**EXERCISE DESCRIPTION**
Can you print every one of the items below verbatim, leaving the pictures out?
━━━━━ RECORDS SUPPLIED
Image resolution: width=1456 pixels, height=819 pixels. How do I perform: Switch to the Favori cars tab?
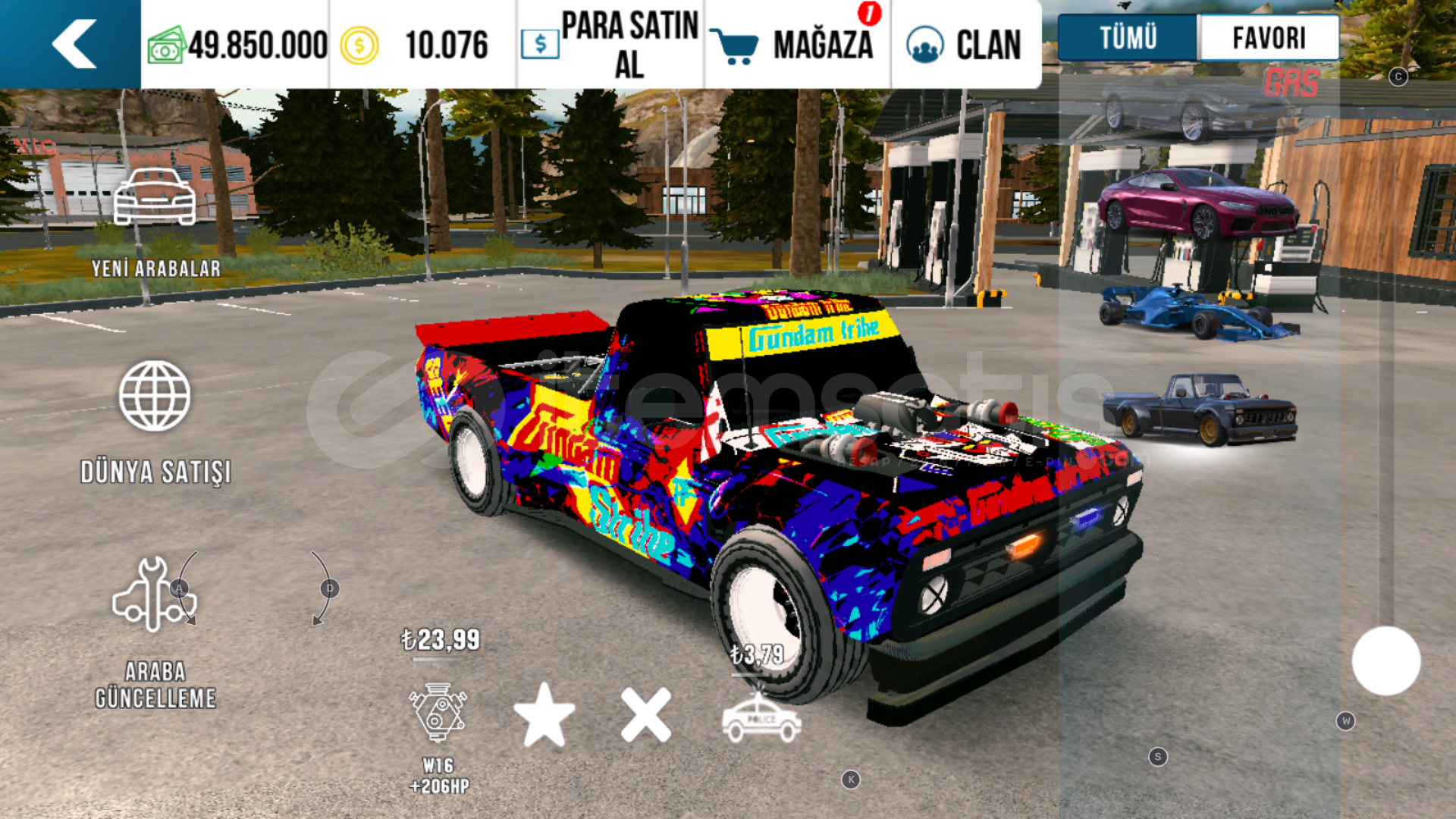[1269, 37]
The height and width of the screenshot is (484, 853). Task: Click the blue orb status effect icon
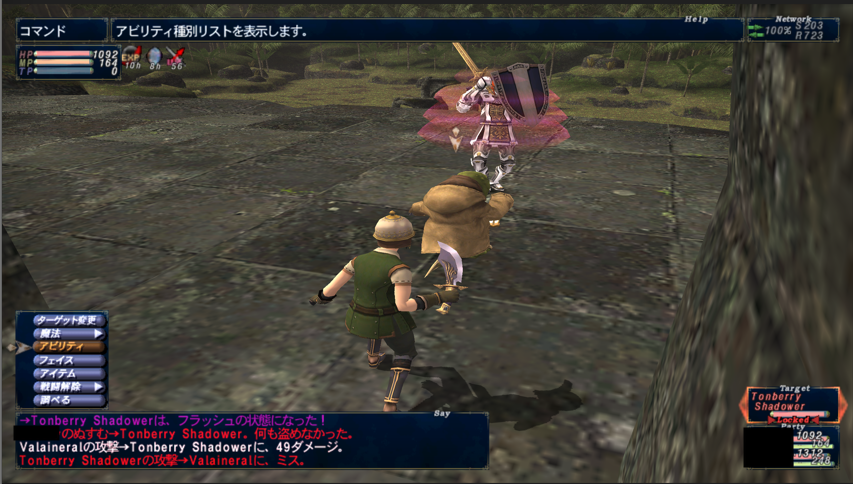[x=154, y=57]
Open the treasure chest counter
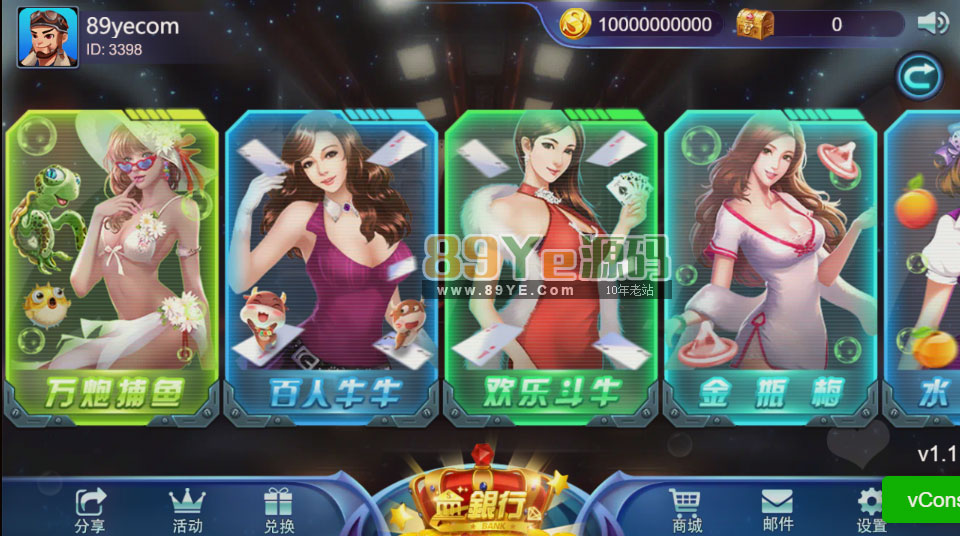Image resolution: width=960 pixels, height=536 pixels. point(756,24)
━━━━━━━━━━
**PROBLEM SOLUTION**
Image resolution: width=1456 pixels, height=819 pixels. How do I perform: Switch to the Favori cars tab?
[1269, 37]
The height and width of the screenshot is (484, 853). Task: Click the blue orb status effect icon
[x=154, y=57]
Open the treasure chest counter
Image resolution: width=960 pixels, height=536 pixels. point(756,24)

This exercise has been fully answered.